Dr Sadie Boniface, Research Coordinator, Institute of Alcohol Studies, said:
“This research poster being presented at a conference is a review of trials of alcohol intake among people with type 2 diabetes, looking at the effects on glucose and lipid metabolism. By combining the results of 10 trials, the authors found up to a glass of wine a day (or equivalent) was linked to beneficial effects on some biomarkers, but not others. It’s possible this could be due to the alcohol (ethanol) content, but it could also be due to other compounds in the drinks people were given. Any benefits would need to be weighed up against all the other health risks of alcohol use, for example the increased risk of cancers even at low levels of drinking.
“This research is unpublished, so has not been through peer review, and only a small amount of information is available; for example we don’t know about the quality of the studies included, meaning they may be subject to important limitations or bias. This means it’s difficult to draw any conclusions at this stage.”
Dr Bob Patton, drugs alcohol and addictive behaviours research group, University of Surrey, said:
“The authors of this paper pooled the results of 10 randomized controlled trails that explored the effect of alcohol consumption on levels of triglycerides and insulin among people with type 2 diabetes. They found that for those drinking less than 2.5 units of alcohol per day (in line with current UK guidelines), that these levels were reduced when compared to those drinking above that amount.
“These results will be presented at a conference later this week, and have not been subject to peer review (the scientific process where the work is critically evaluated by experts in the field) or published in a reputable journal. Therefore any findings should be interpreted with caution. The work presented has little detail and raises a number of questions around the quality of the data analysed, the calculations undertaken and the limitations of the studies included in the analysis.

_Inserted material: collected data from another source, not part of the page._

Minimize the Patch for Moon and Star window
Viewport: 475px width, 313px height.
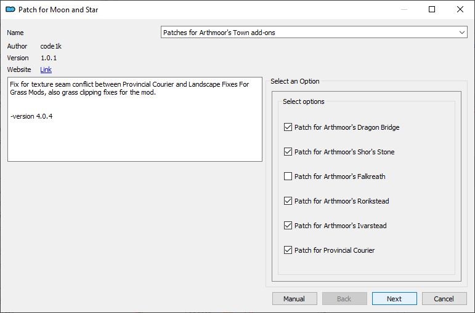404,10
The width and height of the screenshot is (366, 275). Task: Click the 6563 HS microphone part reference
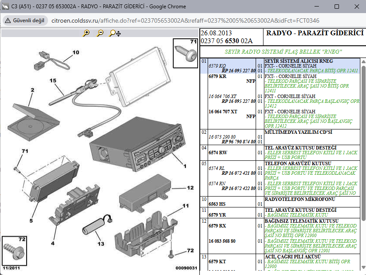point(218,204)
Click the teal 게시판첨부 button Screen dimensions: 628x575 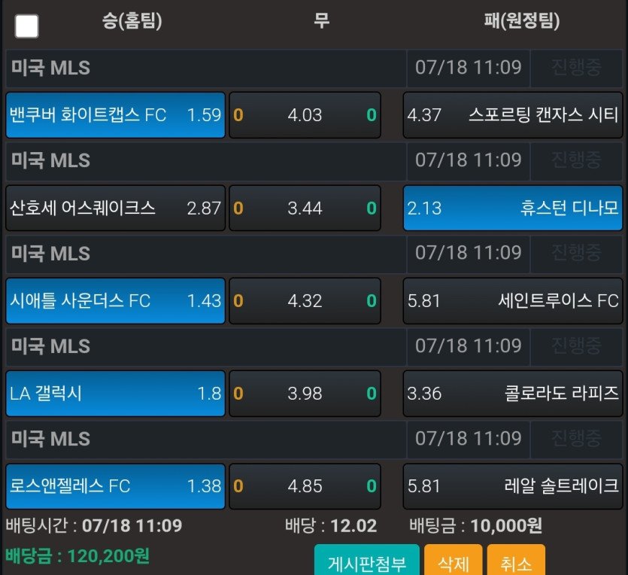366,562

“The authors suggest that based upon these findings, recommendations to moderate alcohol consumption for people with type 2 diabetes may need to be reviewed. In the UK this is not necessary, as the alcohol guidelines are the same for diabetics as for the general population; alcohol consumption is associated with a number of physical and psychological conditions, and drinking within the recommended limits (2 units/day) is the best way to reduce the risk of developing alcohol related harms.”
Abstract/poster title: ‘The effect of alcohol consumption on glucose and lipid metabolism in type 2 diabetes: a systematic review and meta-analysis’ by Y. Chen et al.
This is a conference abstract from the Annual Meeting of the European Association for the Study of Diabetes (EASD), and was under embargo until 23:01 UK time on Monday 16 September 2019.
There is no paper as this is not published work.
Prof Naveed Sattar: “No COI.”
Prof Kevin McConway: “Prof McConway is a member of the SMC Advisory Committee, but his quote above is in his capacity as a professional statistician.”
Dr Sadie Boniface: “I work at the Institute of Alcohol Studies which receives funding from the Alliance House Foundation. IAS is a small charity based in Westminster and we do research as well as policy work. Our role is to advance the use of the best available evidence in public policy decisions on alcohol. More details and info on how we are funded here: http://www.ias.org.uk/Who-we-are.aspx”
Dr Bob Patton: “No conflicts of interest.”